M. Onanga-Anyanga a été encouragé, a-t-il déclaré, par le "déploiement progressif des magistrats" dans de nouvelles régions du pays et des tribunaux ouverts en dehors de Bangui. Il a souligné que lors de ses déplacements à travers le pays, il a constamment entendu des demandes «pour que la Justice aide les communautés à lutter contre la criminalité et à contrer la longue et triste histoire d'impunité du pays».

"Malgré les progrès lents mais constants de la reconstruction des tribunaux nationaux, les Centrafricains ont de nouveaux espoirs que les auteurs des crimes les plus graves soient finalement jugés", a-t-il déclaré.

Un communiqué de l'ONU a déclaré que le chef de la MINUSCA a également signalé les mesures encourageantes initiées par le président Faustin-Archange Touadéra pour faire avancer la justice transitionnelle, indiquant que: "la Justice et la réconciliation doivent en effet progresser simultanément".

Passant à la situation humanitaire toujours désespérée, il a dressé un tableau dans lequel un Centrafricain sur quatre a dû abandonner sa maison.

"Plus de 688 mille personnes sont toujours déplacées et 568 mille autres sont des réfugiés dans les pays voisins", a-t-il déclaré, soulignant que les attaques contre les humanitaires font du pays "l'endroit le plus meurtrier du monde pour les travailleurs humanitaires".

Il a cité la dernière vague de violence autour de la ville de Bambari, à quelque 380 km de la capitale, Bangui, où des groupes armés ont pillé des agences humanitaires, les forçant à suspendre leurs opérations d'aide et à impacter durement la population locale.

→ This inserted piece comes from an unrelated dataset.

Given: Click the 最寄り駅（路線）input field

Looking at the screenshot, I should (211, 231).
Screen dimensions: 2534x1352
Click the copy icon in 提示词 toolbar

De plus, un large déficit de financement humanitaire doit être résolu. «Seulement 4% du plan de réponse humanitaire de 2018 a été financé, laissant de nombreuses régions prioritaires sans assistance», a-t-il affirmé.

Le chef de la mission a souligné que les Centrafricains restent désespérés de voir un Etat fonctionner et de mettre un terme aux activités criminelles des groupes armés - affirmant que la MINUSCA et d'autres partenaires continueraient à soutenir le gouvernement dans sa tentative de répondre aux besoins de ses citoyens et renforcer les espoirs pour l'avenir.

"Notre résolution demeure ferme, répondant à l'appel lancé par le Secrétaire général à tous de rester engagés avec une dose considérable de patience, de dévouement et dans un esprit de sacrifice", a-t-il dit.

«Avec le soutien d'un Conseil de sécurité et d'une région unie, nous veillerons à ce que la vision et les espoirs des Centrafricains pour une paix durable, la stabilité et la prospérité partagée deviennent une réalité», a déclaré M. Onanga-Anyanga.